Shardul Nautiyal, Mumbai
Thursday, September 24, 2020, 08:00 Hrs [IST]
Plasmapheresis for convalescent plasma (CP) therapy is the need of the hour for treating mild to moderate COVID-19 cases supplemented with drug prescribed by infectious disease specialists. It is a short term measure, but an effective one till an efficacious drug or vaccine is available in the market, according to experts.
This is very urgently required as there are only close to 60 plasma banks in the country and hospitals have been struggling to get donors for CP therapy. Blood banks in India are finding it extremely difficult to offer CP on a regular basis to hospitals for COVID-19 patients due to shortage of plasmapheresis machines.
Plasmapheresis is a process in which the liquid part of the blood, or plasma, is separated from the blood cells. Typically, the plasma is replaced with another solution such as saline or albumin, or the plasma is treated and then returned to the body.
“A COVID-19 patient requires 400 ml of plasma and plasmapheresis gives 500 ml of plasma in one sitting as a maximum collection granted by FDA from a human blood while component separation centrifuge method from whole blood gives 200 ml in one sitting or session. As per Indian Council of Medical Research (ICMR) guidelines issued on June 13, 2020, plasma collection should be done by centrifugal separation using an apheresis machine or equipment at the healthcare facility,” said transfusion medicine expert Rajnish Giri.
The issue of unavailability of titration kits has also been raised by clinical experts, blood banks and blood transfusion medicine doctors in the past based on the premise that plasma IgG titer stipulated as per ICMR guidelines of above 1:640 cannot be validated in Indian healthcare settings due to lack of testing kits for the same.
“More than 70,000 patients have been treated with convalescent plasma in the country. It is easily available and cheap, unlike specific drugs or vaccines that will take time to develop, test and produce. The only cost involved in CP therapy is in extraction and storage,” explained pharma consultant Dr Sanjay Agrawal.

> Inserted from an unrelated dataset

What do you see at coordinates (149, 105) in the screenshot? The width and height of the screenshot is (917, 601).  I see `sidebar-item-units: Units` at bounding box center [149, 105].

Clinical experts have revealed that one can get effective plasma depending upon antibodies available in plasma of recovered COVID-19 patients in the early stages. “Apheresis is not only used for plasma collection for COVID-19 patients but also provides platelets for cancer patients, dengue patients among others.
Transfusion medicine as a specialty has evolved at a faster pace over the last few years and has changed the scenario of blood banking and transfusion cell therapy. It is an untapped market for doctors and hospitals towards optimum utilization of modalities and techniques such as red cell exchange, bone marrow transplant, stem cell, granulocyte collection, immuno-adsorption procedure etc. Today, transfusion medicine doctors are well equipped with the technology and can play a key role for implementation of CP therapy,” Giri further explained.
Dedicated cell in state food and drug administrations (FDA’s) and Central Drugs Standard Control Organisation (CDSCO) for blood banks must be created for implementation of newer medical advancements like CP therapy aligned with the norms of State Blood Transfusion Council (SBTC), National Blood Transfusion Council (NBTC) and corporate hospital blood bank associations, he further added.
“Plasmapheresis is as safe as a blood transfusion. The US Food and Drug Administration (FDA) has approved use of CP for COVID-19 only for
severe or life threatening cases. It makes sense because convalescent plasma is a limited resource and it would be improper to use it extensively in asymptomatic and pre-symptomatic patients for prophylaxis,” concluded Anshu Yadav.
When it comes to West Zone of India, it has less plasmapheresis licenses due to stringent FDA approvals especially with reference to Mumbai which is lacking Infrastructure facility like plasmapheresis machine, trained technicians and lack of compliance to FDA, SBTC, NBTC norms. Not much has been effectively done on this front as compared to North India and South India in terms of treating COVID patients. The turnaround time for getting a license is 15 to 60 days for many standalone blood banks which apply for license for plasmapheresis in the country.